Controlling

Scrapy Cluster requires coordination between the different crawling machines in order to ensure maximum content throughput while enabling the cluster manager to control how fast their machines hit different websites.

Scrapy Cluster comes with two major strategies for controlling how fast your pool of spiders hit different domains. This is determined by spider type and/or IP Address, but both act upon the different Domain Queues.

Domain Queues

Registered domain names are what are commonly used to reference a general website. Some examples are google.com, wikipedia.org, amazon.com, scrapy.org... you get the idea.

Scrapy Cluster allows you to control how fast your cluster hits each of these domains, without interfering with other domains. Each domain is independently coordinated and throttled by the collective Spiders running, allowing both fine tuned and generalized control of how fast your spiders react to new domains and how fast they should crawl them.

General Domain Settings

The following settings will help you control how spiders generally behave when dealing with different domains.

QUEUE_WINDOW - A rolling time window of the number of seconds your cluster should remember domain specific hits

QUEUE_HITS - Controls how many domain hits are allowed within your QUEUE_WINDOW

Putting these two together, this means that you can control X number of QUEUE_HITS in a y QUEUE_WINDOW. So 5 hits every 60 seconds, or 10 hits every 30 seconds. This setting applies cluster-wide, unless overridden via a Domain Specific Configuration.

This is not the same as the Scrapy Auto Throttle! Scrapy’s Auto Throttle works great when running a single Scrapy Spider process, but falls short when coordinating concurrent processes across different machines. Scrapy Cluster’s throttling mechanism allows for spiders to coordinate crawls spread across machines.

Warning

Scrapy Cluster by default comes with a very modest 10 hits per 60 seconds, for any domain it sees. This may seem very slow, but when scaled horizontally across many IP addresses allows you to crawl at a large scale with minimal fear of any individual IP address being blocked.

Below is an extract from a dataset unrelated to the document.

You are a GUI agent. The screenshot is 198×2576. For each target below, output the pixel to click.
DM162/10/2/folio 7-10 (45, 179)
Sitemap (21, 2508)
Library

SCHEDULER_QUEUE_REFRESH - Controls how often your spiders check for new domains (other than the ones they have already seen). This is time intensive and means your spider is not crawling, so a higher but responsive time is recommended here.

QUEUE_MODERATED - Determines whether you would like cluster of spiders to hit the domain at even intervals spread throughout the QUEUE_WINDOW, or execute crawls as fast as possible and then pause. If you crawl at 10 hits every 60 seconds, a moderated queue would allow your spiders to crawl at one request every 6 seconds (60 sec / 10 hits = 6 secs between every 1 hit). Turning off this setting would allow your spiders to reach their 6 hit cap as fast as possible within the 60 second window.

Domain Specific Configuration

For crawls where you know a specific target site, you can override the general settings above and fine tune how fast your cluster hits a specific site.

To do this, please look in the Crawler folder under config/. You will find two files which allow you to control your cluster’s domain specific crawl speed.

example.yml

This is a yaml configuration file for overriding the general settings on a site by site basis. Scrapy Cluster requires the configuration to be like the following:

domains:
    <domain1.com>:
        window: <QUEUE_WINDOW>
        hits: <QUEUE_HITS>
    <domain2.org>:
        window: <QUEUE_WINDOW>
        hits: <QUEUE_HITS>
        scale: 0.5

The yaml syntax dictates a series of domains, and within each domain there is required at minimum to be both a window and hits value. These correspond to the QUEUE_HITS and QUEUE_WINDOW above. There is also an optional value called scale, where you can apply a scale value between 0 and 1 to the domain of choice. The combination of the window, hits, and scale values allows you to fine tune your cluster for targeted domains, but to apply the general settings to any other domain.

file_pusher.py

Once you have a desired yaml configuration, the next step is to push it into Zookeeper using the file_pusher.py script. This is a small script that allows you to deploy crawler configuration to the cluster.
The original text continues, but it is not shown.